Потом вдруг оказалось, что брат живет в семейном общежитии на Юго-Западе и то ли жена, то ли так у него другая — Мила не успевала следить за этими переменами: собственную любовь большой ложкой расхлебывала, со всеми ее приворотами и отравами. Не заметила даже, как ранняя Микина лысина заматерела, дошла до затылка, усы сперва расползлись но подбородку, а потом вдруг исчезли… А что он не особо Милой интересовался — это уж точно. Только когда родился Олежка, он, встречая ее с родителями из роддома, сказал: “Ну, поздравляю! Хоть это сумела, и то…” — с таким видом, будто сам Бога за бороду ухватил. Тут-то она на него и взглянула вприщурку — хотела отбрить, но вдруг увидела мужичка совсем лысого, как бы примятого чем-то, и промолчала.

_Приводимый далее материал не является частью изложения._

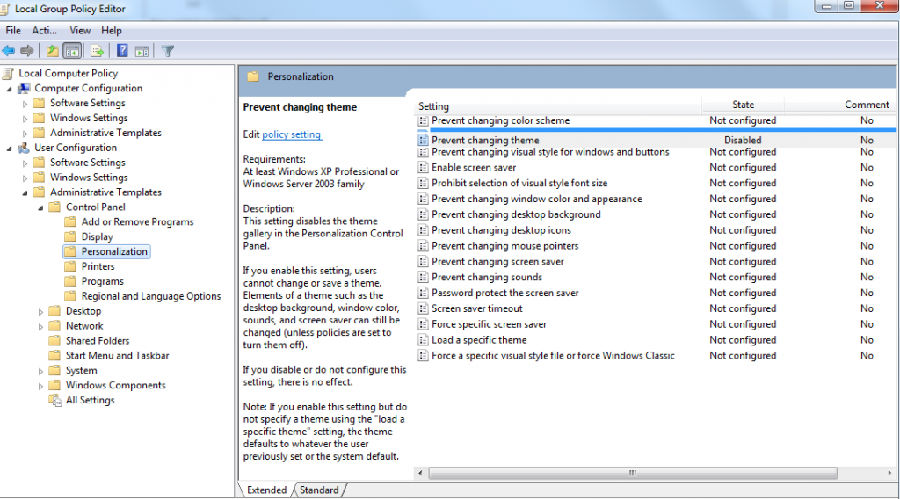Select the Printers folder in tree

click(x=98, y=267)
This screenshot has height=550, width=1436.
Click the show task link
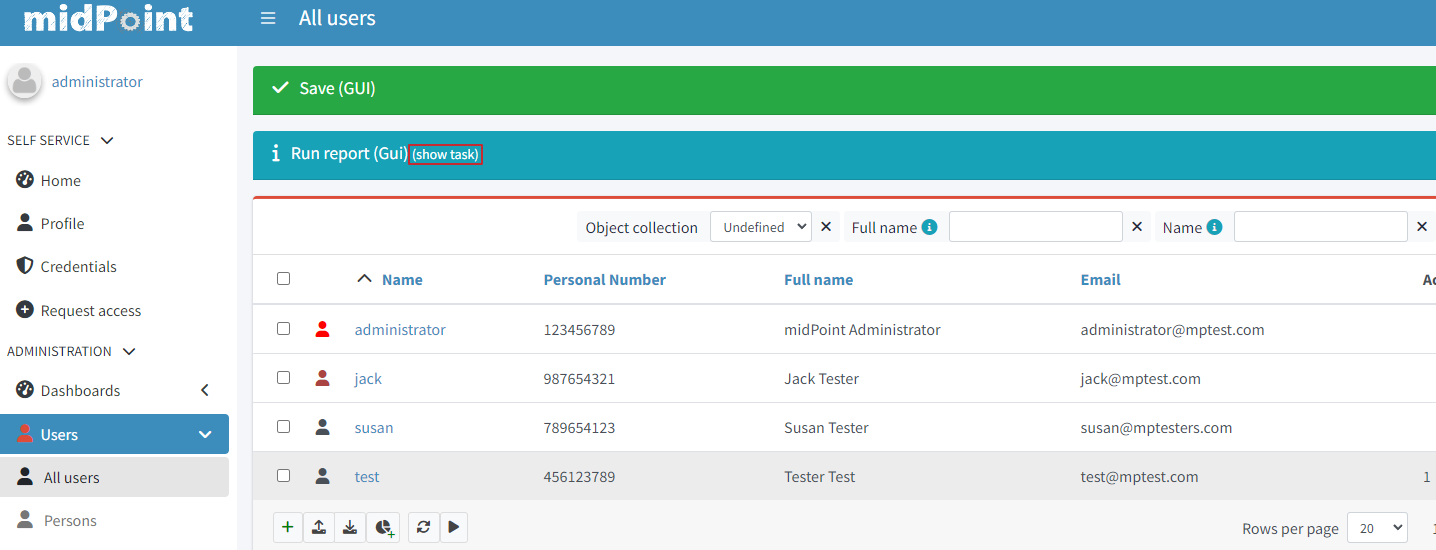click(x=446, y=155)
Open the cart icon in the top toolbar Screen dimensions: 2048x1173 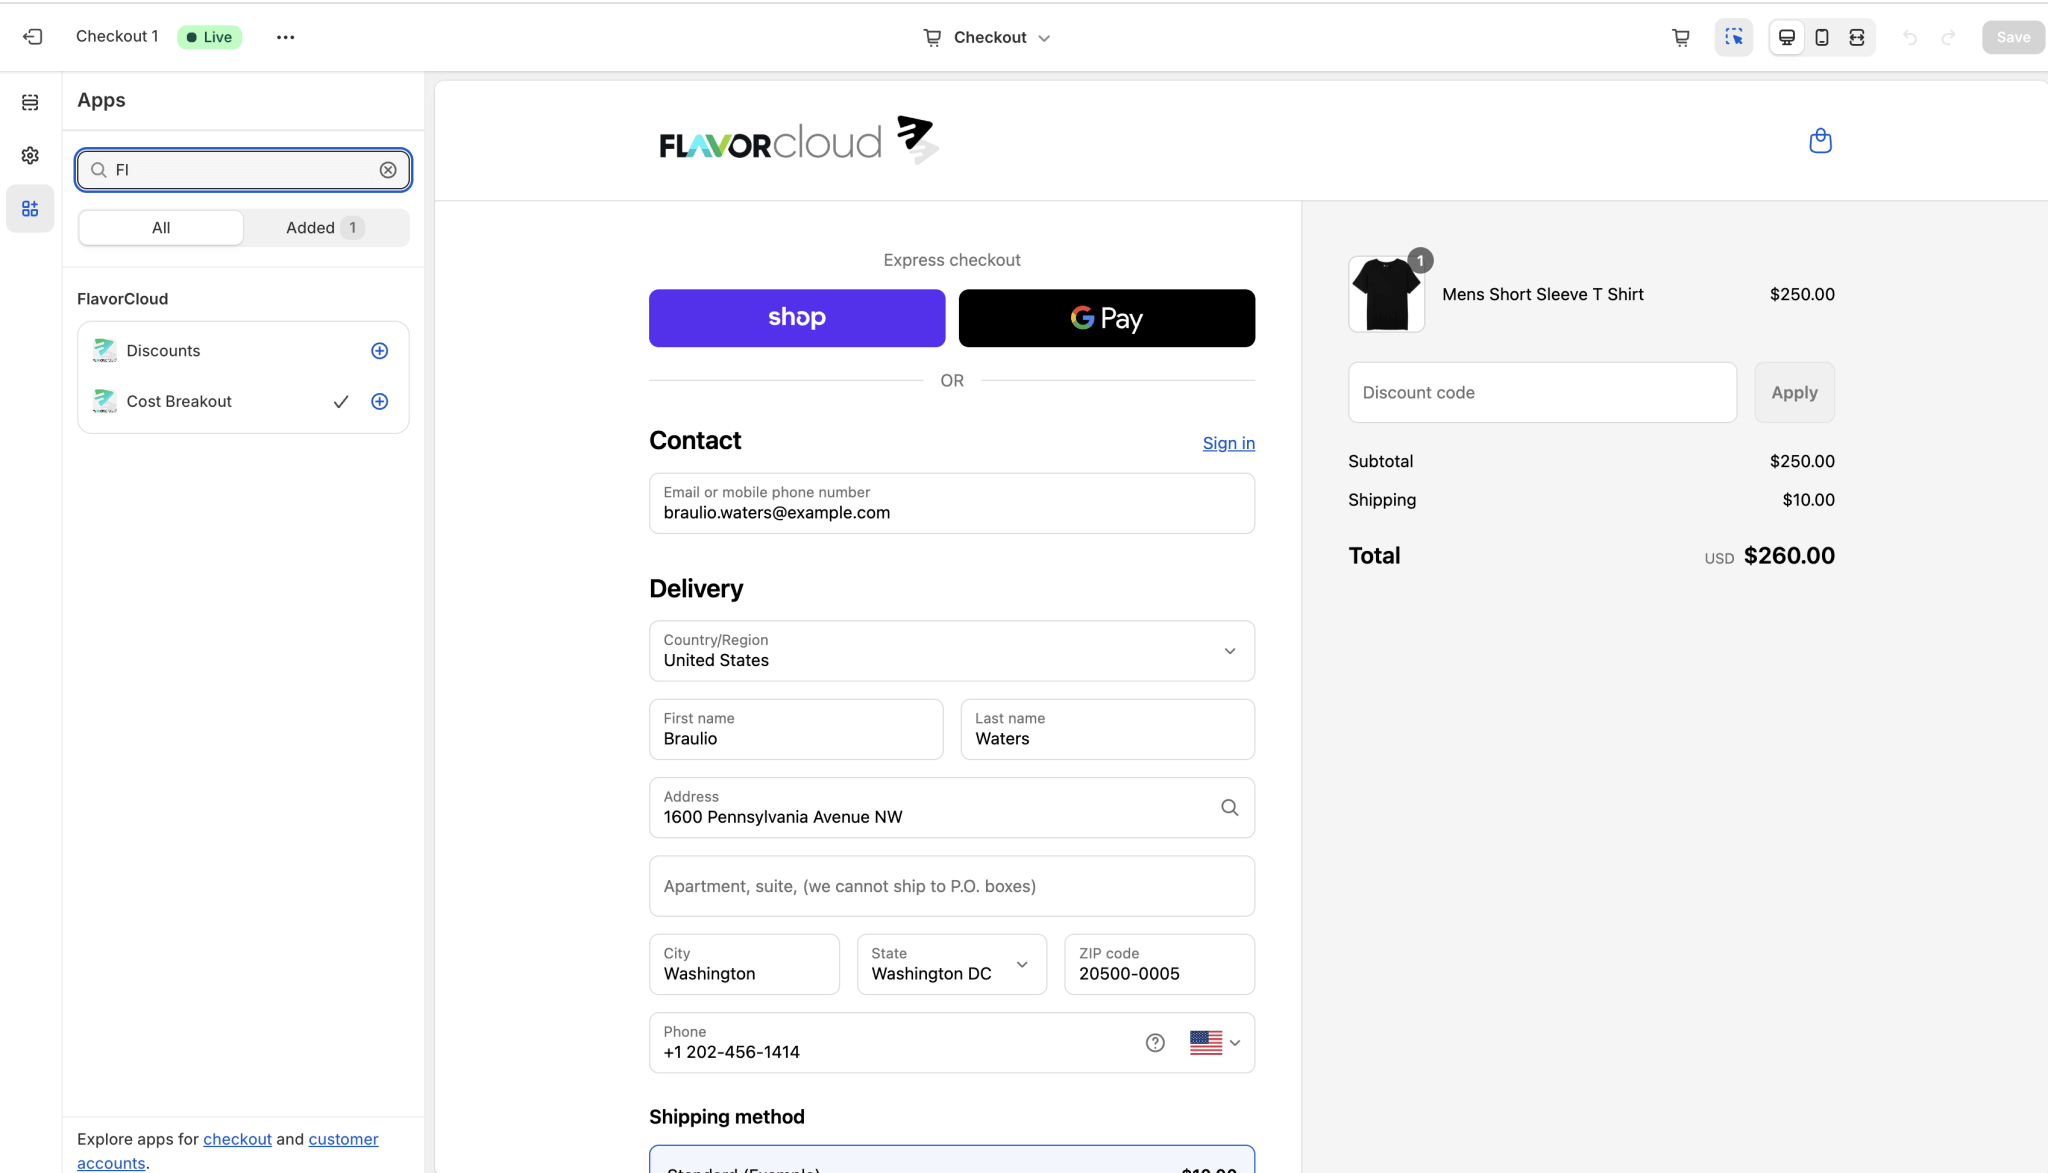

И вот лет… Сколько ж это? Да уже шестнадцать или даже семнадцать… Жизнь тогда уже переломилась, пошла черт знает куда, стройки замерли, рынки расползлись, захватывая стадионы и Дома культуры; деньги у одних исчезли, у других появились… У нее-то как раз появились: знакомые девки пристроили к одному армянину — торговать куртками на Сенной. Она в этом деле быстренько все просекла, сообразила, уже к осени обходилась без всякого армянина, открыв собственное ИЧП, обрастя поставками “своих” челноков и даже наняв помощницу… Но появившиеся деньги были какие-то странные… Сашка говорил, что они только жгут ляжку без толку. Их нельзя было собирать, копить, даже просто держать в кармане, любая сумма за какой-нибудь месяц превращалась в труху…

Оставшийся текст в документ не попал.